PROBLEM. Word for word, retype the lines from the one containing "This screenshot has width=383, height=171." to the one containing "You are a computer-use agent. 717x440 pixels." below, keeping both end lines and dropping the pictures.

═══ PROVIDED ENTRIES

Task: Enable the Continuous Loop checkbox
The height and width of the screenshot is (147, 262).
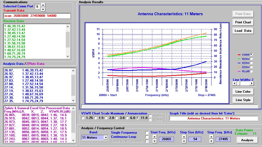Action: tap(147, 137)
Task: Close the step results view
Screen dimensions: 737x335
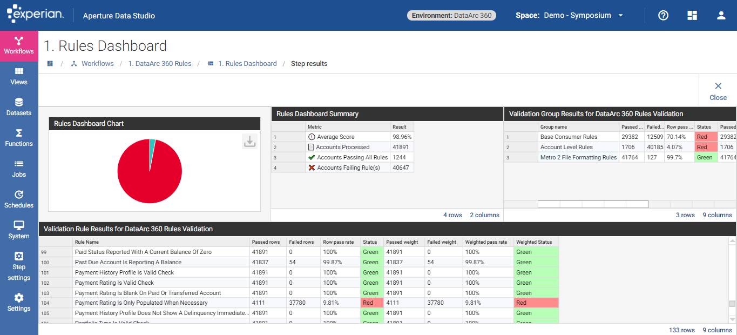Action: [x=718, y=91]
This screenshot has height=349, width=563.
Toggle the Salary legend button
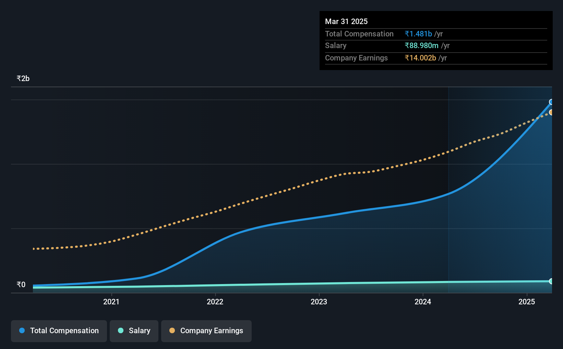134,331
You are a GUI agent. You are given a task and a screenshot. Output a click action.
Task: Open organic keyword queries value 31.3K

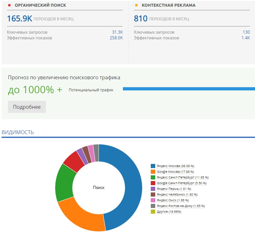pos(117,32)
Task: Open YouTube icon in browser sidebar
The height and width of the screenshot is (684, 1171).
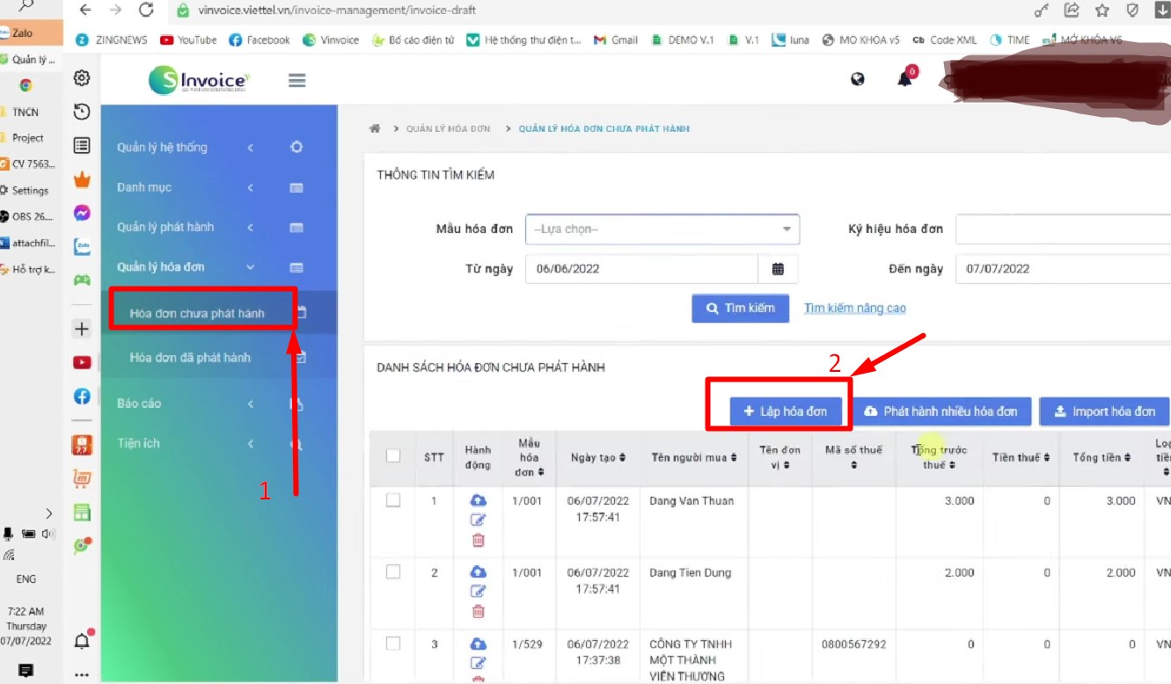Action: click(82, 362)
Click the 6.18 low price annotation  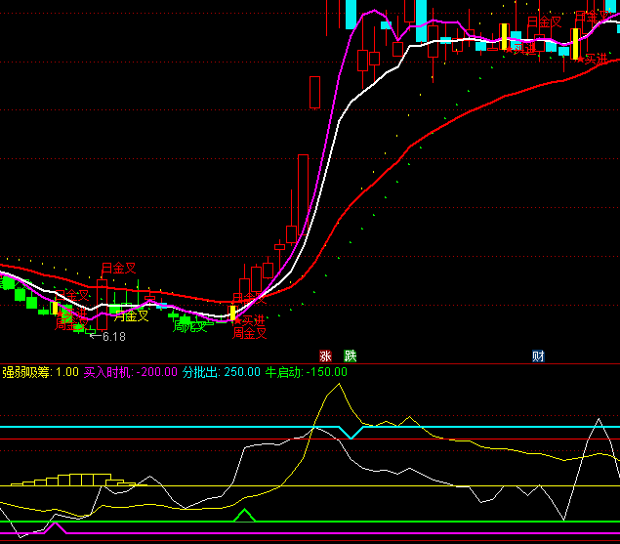[x=113, y=337]
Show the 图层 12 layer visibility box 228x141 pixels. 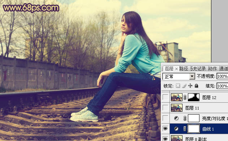[x=165, y=97]

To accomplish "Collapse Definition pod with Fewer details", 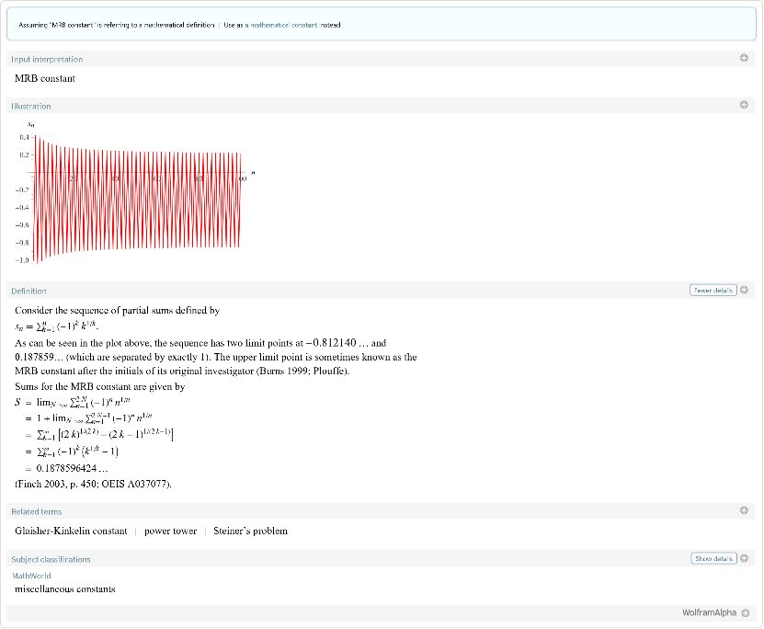I will click(x=713, y=291).
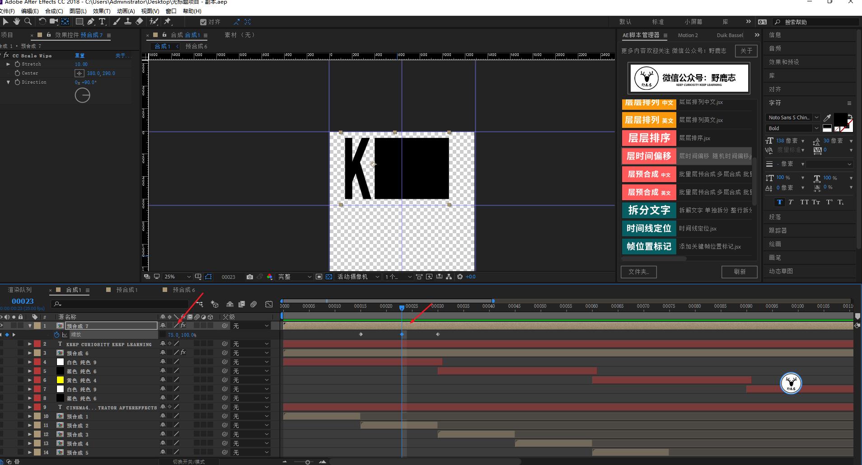Run the 拆分文字 script button
Screen dimensions: 862x465
click(649, 210)
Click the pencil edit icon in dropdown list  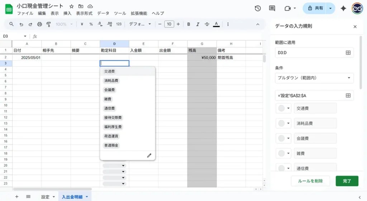point(149,155)
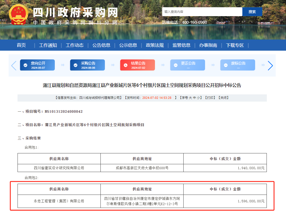Open the 意向公开 timeline step
This screenshot has height=211, width=286.
[37, 65]
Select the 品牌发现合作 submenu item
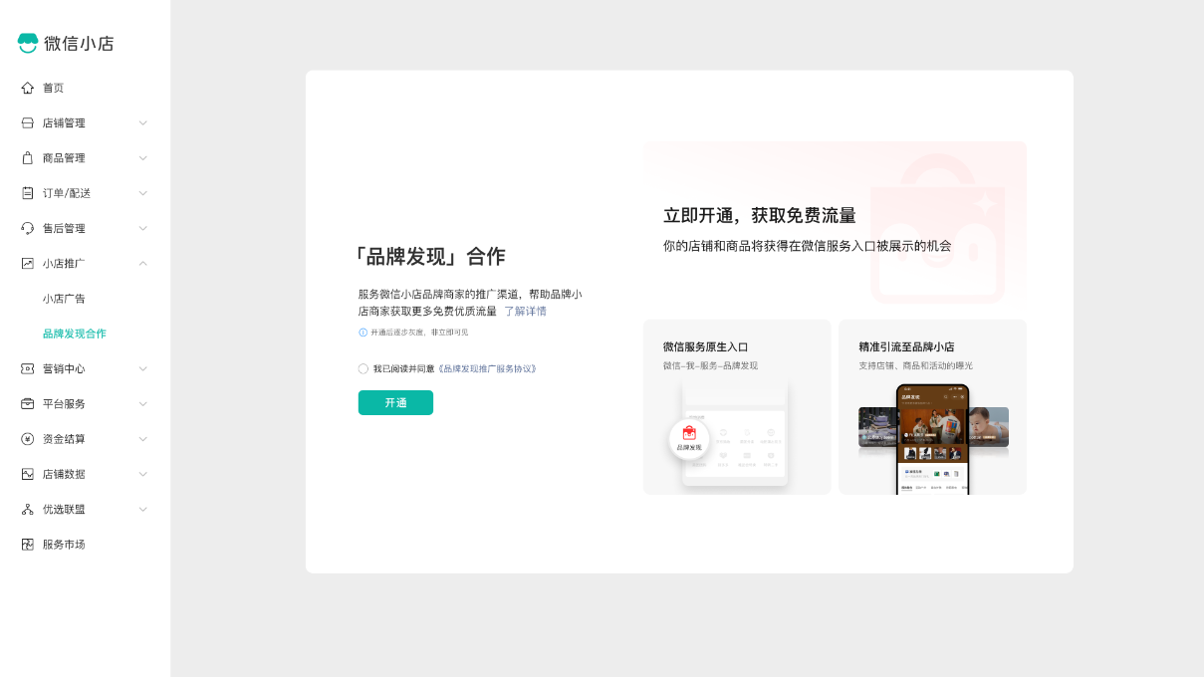This screenshot has width=1204, height=677. (74, 334)
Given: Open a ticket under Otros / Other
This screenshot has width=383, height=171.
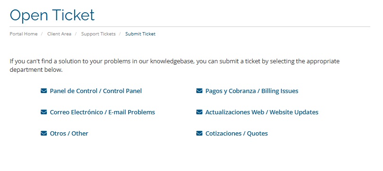Looking at the screenshot, I should (x=69, y=133).
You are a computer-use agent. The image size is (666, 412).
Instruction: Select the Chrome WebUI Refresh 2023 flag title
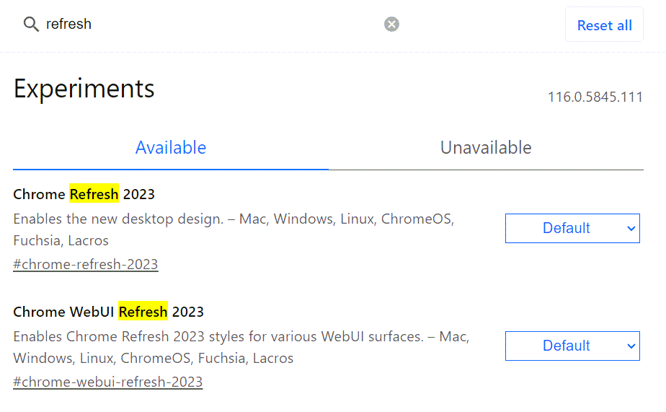coord(109,312)
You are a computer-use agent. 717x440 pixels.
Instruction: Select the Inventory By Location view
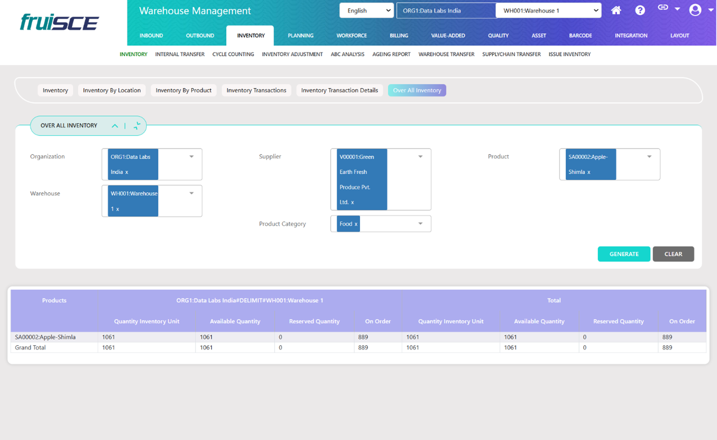(111, 90)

══════

FINISHED TASK.
This screenshot has width=383, height=171.
Looking at the screenshot, I should (x=69, y=133).
You are a computer-use agent. The image size is (666, 412).
Instruction: Select the Chrome WebUI Refresh 2023 flag title
coord(109,312)
You are a computer-use agent. 717x440 pixels.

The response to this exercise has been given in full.